The overarching theme at last week’s 50th anniversary of the World Economic Forum’s annual shindig in the Swiss alpine resort of Davos was sustainability. Against a backdrop of rising climate risk caught in the WEF’s own Global Risk Report which, for the first time, found the top five risks related to the environment, the cohort of bankers, politicians, investors and business leaders (only 24 per cent of whom were women) jostled hard to espouse their green credentials.
Amongst all the pledges, aided and abetted by the conference organisers discouraging single use plastic, offering protein alternatives to meat and rebates for its 2821 delegates (among them 116 billionaries) who chose to arrive by train and bus rather than private jet, a few stood out.
Italy’s €488 billion ($538 billion ) Generali, the world’s third biggest insurer, and the Church of England’s three National Investing Bodies (NIBS) representing over £12 billion in assets ($13.2 billion), announced they will join the Net-Zero Asset Owner Alliance. Investor members in the Alliance, which already includes US pension giant CalPERS and the insurance group Allianz, agree to push and engage (rather than divest) investee companies to be carbon neutral by 2050.
“We are proud to be part of the Net-Zero Asset Owner Alliance. It is about walking the talk and further aligning our investment portfolio to our long-term commitments. As a financial services operator we feel the responsibility of contributing to achieving carbon neutrality by 2050,” said Tim Ryan, group CIO and chief executive of asset and wealth management at Generali.
Elsewhere, repeated calls for a global carbon tax added to the growing momentum around the debate on how it might work, something the IMF explored in a paper, issued last month. Ursula von der Leyen, president of the European Commission sketched out how tariffs could be used on imports into the EU from regions that don’t penalise carbon usage. All part of an initiative that is now a central part of the commission’s European Green Deal, designed to protect European businesses under pressure to reduce their own footprint from “carbon dumping” outside the continent.
“There is no point in only reducing greenhouse gas emissions at home, if we increase the import of CO2 from abroad,” she told delegates. “It is not only a climate issue; it is also an issue of fairness towards our businesses and our workers. We will protect them from unfair competition.”
Illiquid
Away from climate concerns, pension chiefs flagged their key priorities.
Illiquid assets are one potential hazard, warned Mark Machin, chief executive of Canada Pension Plan Investment Board.
“I do ring the alarm bell on illiquid assets,” he said during a Bloomberg TV interview. “We are very comfy with our risk models and what we would do in various lurches down in markets, but I worry about the expansion of a lot funds like us around the world into private, illiquid assets.”
Machin said investors should be wary of the huge shift of assets from public to private markets because it could trigger steeper sell offs and exacerbate a crisis.

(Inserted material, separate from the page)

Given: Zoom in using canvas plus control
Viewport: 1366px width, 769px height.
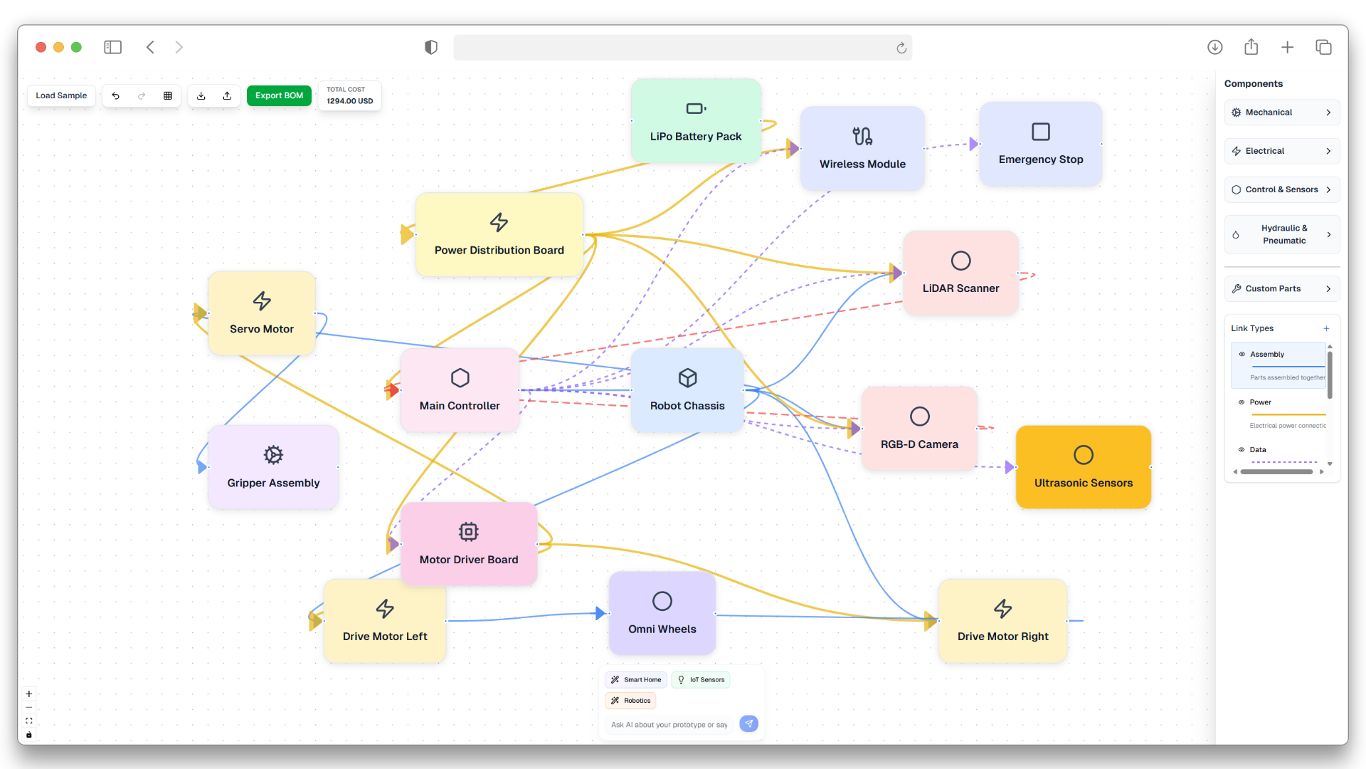Looking at the screenshot, I should coord(29,694).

Half of the $313 billion fund is in illiquid assets, he said.
“You have to be very careful to make sure that you truly understand the liquidity positions, that you truly understand if that thing turns out to not be liquid you can still cope, and if you can still pay the university, the pensioners,” he said.
He also flagged risks around trade tensions. “Our view is that these global trade tensions will continue and create some weight on global trading and supply chains and technology. There is nowhere to hide from that, so you need to diversify,” he said, suggesting cash or some physical commodities.
CPPIB, which currently holds about 85 per cent of its assets outside of Canada, plans to boost exposure to better-yielding emerging markets, lifting that allocation to one-third of its portfolio in the next five years. The pension fund still sees private equity as a good asset class from a risk return point of view and is relying on venture capital to participate early in the next market trends, he said in the interview.
Other noteworthy comments picked up by newswires came from Anshu Jain, president at Cantor Fitzgerald who warned institutional investors of the perils of negative yielding debt.
“Of greater concern for me is repercussions for insurers and pension funds that will be felt for years to come,” he said in an interview. A theme taken up by Eurozone bank executives lobbying regulators and ECB chiefs at Davos.
In an interview with CNBC Jamie Dimon, chief executive of JP Morgan, said he viewed negative rates with “trepidation” describing them as “one of the great experiments of all time,” and warning “we still don’t know the ultimate outcome.”
Elsewhere Ray Dalio, who oversees Bridgewater’s $160 billion in assets with Bob Prince and Greg Jensen, urged investors not to miss out on opportunities in today’s strong markets.
“Cash is trash,” he said in a CNBC interview. “There’s still a lot of money in cash.”
He also warned against speculative investments like bitcoin. “There’s two purposes of money, a medium of exchange and a store hold of wealth, and bitcoin is not effective in either of those cases now,” he said.